EXERCISE INSTRUCTIONS:
Substitute "screen capture" for every "screenshot" in the records and give them again with nothing else altered, leaving out the pictures.

INPUT:
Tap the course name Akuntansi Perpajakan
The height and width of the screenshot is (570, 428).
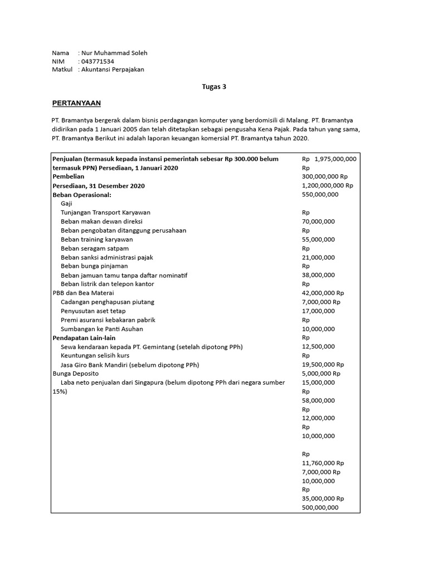112,70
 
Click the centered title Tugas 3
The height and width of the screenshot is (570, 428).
213,87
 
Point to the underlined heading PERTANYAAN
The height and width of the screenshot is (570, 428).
76,104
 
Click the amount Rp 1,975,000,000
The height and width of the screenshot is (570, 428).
329,159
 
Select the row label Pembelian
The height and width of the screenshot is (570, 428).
68,176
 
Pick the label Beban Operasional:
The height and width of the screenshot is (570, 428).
82,194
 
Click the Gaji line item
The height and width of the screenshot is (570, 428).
67,203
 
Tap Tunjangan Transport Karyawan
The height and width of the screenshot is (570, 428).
105,212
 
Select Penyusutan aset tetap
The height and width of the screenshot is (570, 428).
93,311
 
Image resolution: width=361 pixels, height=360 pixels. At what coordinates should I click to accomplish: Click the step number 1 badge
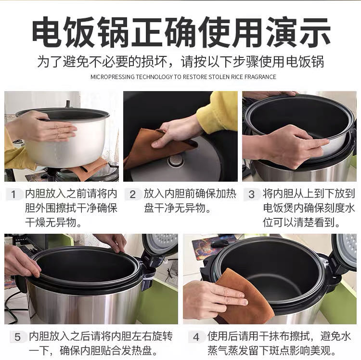pos(13,194)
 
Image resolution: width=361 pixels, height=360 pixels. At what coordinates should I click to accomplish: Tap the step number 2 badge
pos(132,194)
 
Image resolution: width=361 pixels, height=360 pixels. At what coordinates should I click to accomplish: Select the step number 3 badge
pos(251,194)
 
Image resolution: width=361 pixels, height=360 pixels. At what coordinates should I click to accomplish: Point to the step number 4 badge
pos(196,337)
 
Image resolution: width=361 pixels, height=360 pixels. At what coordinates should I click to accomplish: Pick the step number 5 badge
pos(17,337)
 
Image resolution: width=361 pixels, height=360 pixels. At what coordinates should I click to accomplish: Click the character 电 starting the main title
pos(47,32)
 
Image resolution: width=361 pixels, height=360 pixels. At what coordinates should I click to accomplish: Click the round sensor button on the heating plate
pos(176,160)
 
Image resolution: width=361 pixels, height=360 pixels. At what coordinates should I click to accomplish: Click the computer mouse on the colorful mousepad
pos(219,243)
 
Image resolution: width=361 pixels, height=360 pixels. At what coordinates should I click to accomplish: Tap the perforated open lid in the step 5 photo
pos(161,244)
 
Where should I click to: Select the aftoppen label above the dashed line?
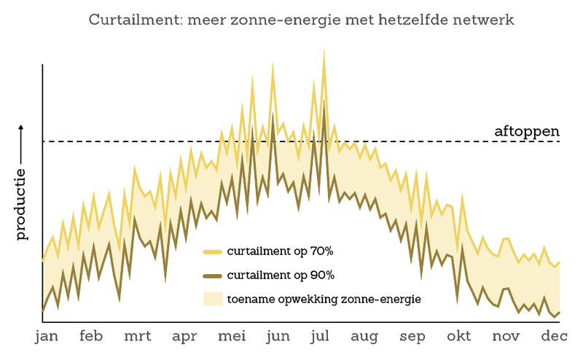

FULL ANSWER:
Tap the course name Akuntansi Perpajakan
The height and width of the screen capture is (570, 428).
112,70
 
Click the centered title Tugas 3
The height and width of the screen capture is (570, 428).
213,87
 
Point to the underlined heading PERTANYAAN
The height and width of the screen capture is (570, 428).
76,104
 
Click the amount Rp 1,975,000,000
The height and width of the screen capture is (570, 428).
329,159
 
Select the row label Pembelian
The height and width of the screen capture is (570, 428).
68,176
 
Pick the label Beban Operasional:
The height and width of the screen capture is (570, 428).
82,194
 
Click the Gaji line item
The height and width of the screen capture is (570, 428).
67,203
 
Tap Tunjangan Transport Karyawan
The height and width of the screen capture is (570, 428).
105,212
 
Select Penyusutan aset tetap
The height and width of the screen capture is (570, 428).
93,311
 
Image resolution: width=361 pixels, height=360 pixels. At what coordinates should I click to accomplish: Click the step number 1 badge
pos(13,194)
 
Image resolution: width=361 pixels, height=360 pixels. At what coordinates should I click to accomplish: Tap the step number 2 badge
pos(132,194)
 
Image resolution: width=361 pixels, height=360 pixels. At what coordinates should I click to accomplish: Select the step number 3 badge
pos(251,194)
 
Image resolution: width=361 pixels, height=360 pixels. At what coordinates should I click to accomplish: Point to the step number 4 badge
pos(196,337)
 
Image resolution: width=361 pixels, height=360 pixels. At what coordinates should I click to accomplish: Pick the step number 5 badge
pos(17,337)
 
Image resolution: width=361 pixels, height=360 pixels. At what coordinates should I click to accomplish: Click the character 电 starting the main title
pos(47,32)
 
Image resolution: width=361 pixels, height=360 pixels. At what coordinates should I click to accomplish: Click the round sensor button on the heating plate
pos(176,160)
 
Image resolution: width=361 pixels, height=360 pixels. At what coordinates should I click to accomplish: Click the computer mouse on the colorful mousepad
pos(219,243)
 
Image resolution: width=361 pixels, height=360 pixels. At what coordinates should I click to accomplish: Tap the perforated open lid in the step 5 photo
pos(161,244)
 
Where should I click to: Select the aftoppen label above the dashed line?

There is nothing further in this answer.